With that in mind, I’m going to suggest a few titles for those who have waded into YA but found it a little lacking. Maybe you loved the easy language and edge-of-your-seat pacing, but wanted something a little riskier, or a more sophisticated romance, or harsher consequences.

Whatever the case, if YA hasn’t done it for you I’m here to suggest a few alternatives that might provide what you’re looking for.


If you weren’t entirely satisfied with …
Harry Potter and the Philosopher’s Stone by J. K. Rowling

I would recommend you read …
The Magicians by Lev Grossman

In many respects, The Magicians was written in direct response to Harry Potter and The Chronicles of Narnia. It’s a postmodern deconstruction of many of the books you grew up loving. It takes fantasy and makes them reality, only to show how unsatisfying and destructive that can be.
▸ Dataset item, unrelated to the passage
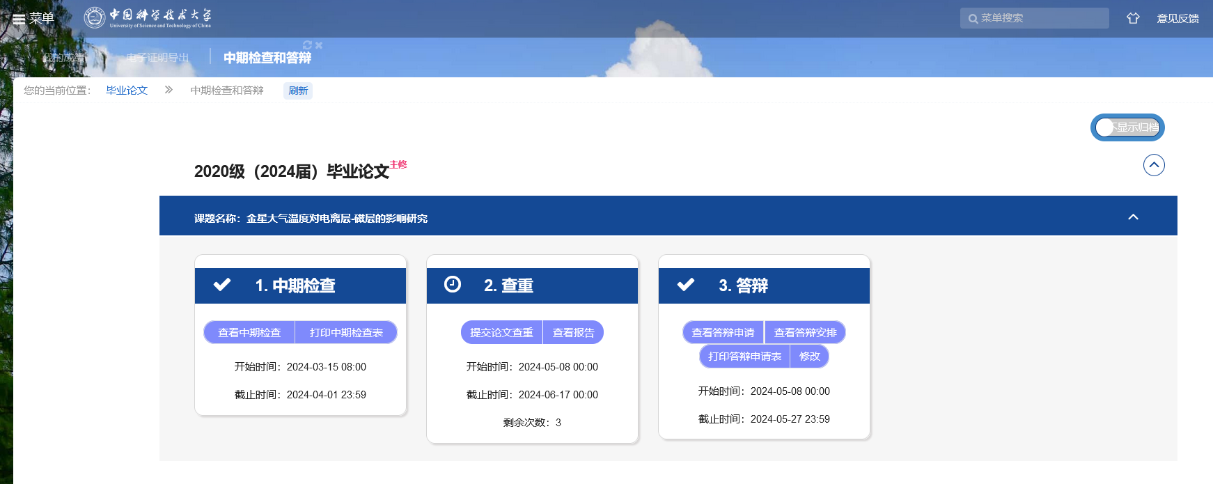Switch to the 电子证明导出 tab
Viewport: 1213px width, 484px height.
pyautogui.click(x=157, y=57)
But it’s also, like, crazy fun.

In a nutshell, The Magicians is a story in which “Harry Potter” (in this case, Quentin Coldwater) grows up a fanboy of “The Chronicles of Narnia” (a series called Fillory and Further), discovers “Hogwarts” (er, Brakebills) at 17 rather than 11, and learns that without monsters to combat and evil to vanquish magic has no practical application. He becomes an apathetic, melancholic byproduct of magical ennui.

If you felt like Harry and the gang possessed a little too much whimsy and not enough edge, then give The Magicians a shot.
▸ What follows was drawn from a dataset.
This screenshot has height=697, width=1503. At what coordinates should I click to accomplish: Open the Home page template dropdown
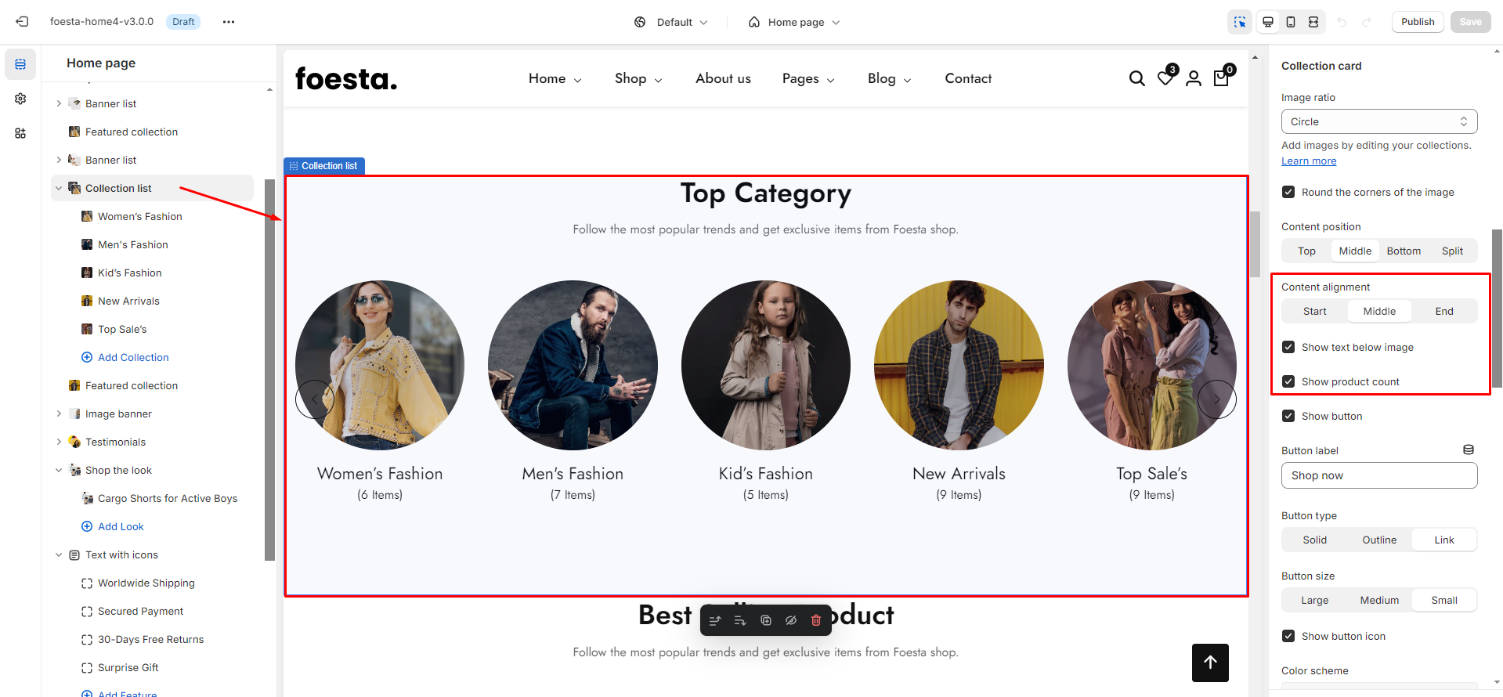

If you weren’t entirely satisfied with …
Graceling by Kristin Cashore

I would recommend you read …
The Assassin’s Apprentice by Robin Hobb

This pick is probably the shortest jump in terms of tone, as some readers would argue that The Assassin’s Apprentice is an actually YA novel. I disagree, but as you probably know, the YA designation can be extremely subjective.

Like Graceling, The Assassin’s Apprentice features a young protagonist trained to kill at the request of a king, and as one might expect, shit eventually hits the fan. There’s poison and murder and subterfuge, as well as a quasi-zombie outbreak. There’s young romance thrown in for good measure.

But where Graceling might be seen as surface-level entertainment, The Assassin’s Apprentice dares to delve a little deeper. Where Graceling is a book about a young adult for young adults, The Assassin’s Apprentice is a book about a young adult that’s not written for young adults. Big difference.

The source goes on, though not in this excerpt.